There, the sky is clear again. Rare ingredients abound. Her enigmatic employer and his visionary daughter have built a lush new life for the global elite, one that reawakens the chef to the pleasures of taste, touch, and her own body.
In this atmosphere of hidden wonders and cool, seductive violence, the chef’s boundaries undergo a thrilling erosion. Soon she is pushed to the center of a startling attempt to reshape the world far beyond the plate.
Notable Nonfiction
Of Time and Turtles: Mending the World, Shell by Shattered Shell by Sy Montgomery
When acclaimed naturalist Sy Montgomery and wildlife artist Matt Patterson arrive at Turtle Rescue League, they are greeted by hundreds of turtles recovering from injury and illness. Endangered by cars and highways, pollution and poachers, these turtles—with wounds so severe that even veterinarians would have dismissed them as fatal—are given a second chance at life. The League’s founders, Natasha and Alexxia, live by one motto: Never give up on a turtle.
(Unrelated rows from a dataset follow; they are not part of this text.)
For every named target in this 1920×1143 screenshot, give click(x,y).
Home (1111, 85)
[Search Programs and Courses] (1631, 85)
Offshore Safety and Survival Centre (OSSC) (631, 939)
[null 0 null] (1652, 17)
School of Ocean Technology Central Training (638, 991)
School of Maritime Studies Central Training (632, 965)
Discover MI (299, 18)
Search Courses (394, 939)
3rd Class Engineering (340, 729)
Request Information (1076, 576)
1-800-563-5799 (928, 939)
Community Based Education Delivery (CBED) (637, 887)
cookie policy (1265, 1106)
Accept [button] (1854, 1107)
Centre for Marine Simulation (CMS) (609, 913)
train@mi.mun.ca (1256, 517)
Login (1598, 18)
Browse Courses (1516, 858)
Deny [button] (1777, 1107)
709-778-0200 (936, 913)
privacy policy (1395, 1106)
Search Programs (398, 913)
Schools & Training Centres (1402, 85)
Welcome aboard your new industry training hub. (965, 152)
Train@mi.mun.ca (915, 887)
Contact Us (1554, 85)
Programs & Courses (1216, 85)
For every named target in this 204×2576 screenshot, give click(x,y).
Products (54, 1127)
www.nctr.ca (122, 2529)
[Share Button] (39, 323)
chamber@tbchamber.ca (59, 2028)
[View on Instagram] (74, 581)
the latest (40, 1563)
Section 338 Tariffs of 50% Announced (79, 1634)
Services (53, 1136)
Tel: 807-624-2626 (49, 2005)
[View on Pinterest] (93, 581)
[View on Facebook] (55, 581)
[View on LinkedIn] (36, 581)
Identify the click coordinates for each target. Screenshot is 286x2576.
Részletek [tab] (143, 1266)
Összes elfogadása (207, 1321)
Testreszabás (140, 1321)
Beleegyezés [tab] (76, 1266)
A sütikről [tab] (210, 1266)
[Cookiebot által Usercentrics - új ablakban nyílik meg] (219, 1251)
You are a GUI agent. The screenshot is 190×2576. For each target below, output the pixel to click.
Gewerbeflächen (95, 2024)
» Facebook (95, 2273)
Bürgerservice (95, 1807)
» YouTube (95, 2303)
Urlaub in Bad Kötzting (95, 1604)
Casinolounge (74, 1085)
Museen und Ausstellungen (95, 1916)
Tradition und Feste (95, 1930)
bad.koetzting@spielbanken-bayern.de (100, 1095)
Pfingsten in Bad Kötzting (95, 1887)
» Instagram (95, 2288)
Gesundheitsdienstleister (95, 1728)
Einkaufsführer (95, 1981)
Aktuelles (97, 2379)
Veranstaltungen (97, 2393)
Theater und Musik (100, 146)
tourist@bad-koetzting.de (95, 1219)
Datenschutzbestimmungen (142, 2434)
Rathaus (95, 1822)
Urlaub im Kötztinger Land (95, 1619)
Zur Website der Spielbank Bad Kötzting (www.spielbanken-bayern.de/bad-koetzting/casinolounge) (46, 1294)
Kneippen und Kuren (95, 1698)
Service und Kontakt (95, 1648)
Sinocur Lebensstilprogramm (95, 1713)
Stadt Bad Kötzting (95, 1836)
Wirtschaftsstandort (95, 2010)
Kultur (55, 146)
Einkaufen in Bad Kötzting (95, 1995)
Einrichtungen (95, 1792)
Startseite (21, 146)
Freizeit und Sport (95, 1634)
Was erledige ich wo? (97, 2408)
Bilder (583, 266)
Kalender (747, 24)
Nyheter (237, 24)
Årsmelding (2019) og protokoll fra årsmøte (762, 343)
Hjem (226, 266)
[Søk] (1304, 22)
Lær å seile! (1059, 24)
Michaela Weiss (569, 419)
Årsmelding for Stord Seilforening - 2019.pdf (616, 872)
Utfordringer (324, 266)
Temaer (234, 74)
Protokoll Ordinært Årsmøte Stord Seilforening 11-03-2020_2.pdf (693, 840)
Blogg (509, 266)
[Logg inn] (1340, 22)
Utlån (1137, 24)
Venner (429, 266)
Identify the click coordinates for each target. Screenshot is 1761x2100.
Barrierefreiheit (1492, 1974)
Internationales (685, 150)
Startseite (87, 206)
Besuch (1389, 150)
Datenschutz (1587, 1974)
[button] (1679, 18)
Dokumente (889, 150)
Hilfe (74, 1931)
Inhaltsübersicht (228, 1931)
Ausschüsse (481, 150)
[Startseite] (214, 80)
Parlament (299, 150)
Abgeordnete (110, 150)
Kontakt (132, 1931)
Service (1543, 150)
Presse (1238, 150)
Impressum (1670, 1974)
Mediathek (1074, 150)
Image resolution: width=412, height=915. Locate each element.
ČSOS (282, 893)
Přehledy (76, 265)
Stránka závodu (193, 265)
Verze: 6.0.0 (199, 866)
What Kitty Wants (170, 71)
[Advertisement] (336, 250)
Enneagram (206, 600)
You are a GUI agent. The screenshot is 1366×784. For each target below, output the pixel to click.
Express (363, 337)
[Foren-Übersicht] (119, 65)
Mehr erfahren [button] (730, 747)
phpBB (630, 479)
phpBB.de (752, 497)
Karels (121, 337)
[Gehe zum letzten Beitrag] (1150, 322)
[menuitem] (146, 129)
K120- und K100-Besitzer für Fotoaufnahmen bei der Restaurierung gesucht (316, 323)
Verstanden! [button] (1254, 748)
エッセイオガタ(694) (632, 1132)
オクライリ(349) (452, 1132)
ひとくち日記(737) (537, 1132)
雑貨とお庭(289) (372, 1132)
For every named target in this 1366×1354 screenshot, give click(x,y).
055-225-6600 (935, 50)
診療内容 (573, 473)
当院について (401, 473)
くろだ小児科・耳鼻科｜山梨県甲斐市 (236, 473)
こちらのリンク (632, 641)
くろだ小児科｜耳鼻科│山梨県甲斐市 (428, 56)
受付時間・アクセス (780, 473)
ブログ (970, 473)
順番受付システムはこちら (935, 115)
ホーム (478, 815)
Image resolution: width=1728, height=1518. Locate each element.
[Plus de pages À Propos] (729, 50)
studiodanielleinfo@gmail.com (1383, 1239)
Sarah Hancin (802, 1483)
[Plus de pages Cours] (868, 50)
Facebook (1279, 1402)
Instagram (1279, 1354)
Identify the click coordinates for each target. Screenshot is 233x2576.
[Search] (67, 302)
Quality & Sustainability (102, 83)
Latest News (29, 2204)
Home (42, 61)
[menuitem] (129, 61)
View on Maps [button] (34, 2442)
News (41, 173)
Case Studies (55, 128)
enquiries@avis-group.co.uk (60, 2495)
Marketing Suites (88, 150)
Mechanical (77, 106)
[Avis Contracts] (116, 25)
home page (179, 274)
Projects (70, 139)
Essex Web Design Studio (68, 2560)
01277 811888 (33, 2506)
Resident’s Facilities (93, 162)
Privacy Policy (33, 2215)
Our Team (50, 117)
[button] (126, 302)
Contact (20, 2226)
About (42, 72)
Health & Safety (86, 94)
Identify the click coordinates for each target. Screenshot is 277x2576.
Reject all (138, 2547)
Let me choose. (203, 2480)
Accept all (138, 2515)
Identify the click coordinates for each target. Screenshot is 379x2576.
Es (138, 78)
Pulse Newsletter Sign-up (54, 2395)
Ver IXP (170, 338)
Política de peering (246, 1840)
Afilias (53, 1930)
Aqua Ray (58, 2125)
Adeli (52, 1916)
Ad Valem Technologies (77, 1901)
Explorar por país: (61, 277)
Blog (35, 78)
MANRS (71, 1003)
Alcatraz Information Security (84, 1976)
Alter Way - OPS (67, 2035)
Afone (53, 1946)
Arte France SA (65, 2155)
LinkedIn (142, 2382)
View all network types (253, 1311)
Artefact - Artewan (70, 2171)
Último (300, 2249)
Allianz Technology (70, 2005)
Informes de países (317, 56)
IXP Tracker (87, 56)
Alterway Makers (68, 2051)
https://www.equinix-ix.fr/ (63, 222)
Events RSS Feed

But why turtles? What is it about them that inspires such devotion? Ancient and unhurried, long-lived and majestic, their lineage stretches back to the time of the dinosaurs. Some live to two hundred years, or longer. Others spend months buried under cold winter water. Montgomery turns to these little understood yet endlessly surprising creatures to probe the eternal question: How can we make peace with our time?
In pursuit of the answer, Sy and Matt immerse themselves in the delicate work of protecting turtle nests, incubating eggs, rescuing sea turtles, and releasing hatchlings to their homes in the wild. We follow the snapping turtle Fire Chief on his astonishing journey as he battles against injuries incurred by a truck.
Hopeful and optimistic, Of Time and Turtles is an antidote to the instability of our frenzied world. Elegantly blending science, memoir, philosophy, and drawing on cultures from across the globe, this compassionate portrait of injured turtles and their determined rescuers invites us all to slow down and slip into turtle time.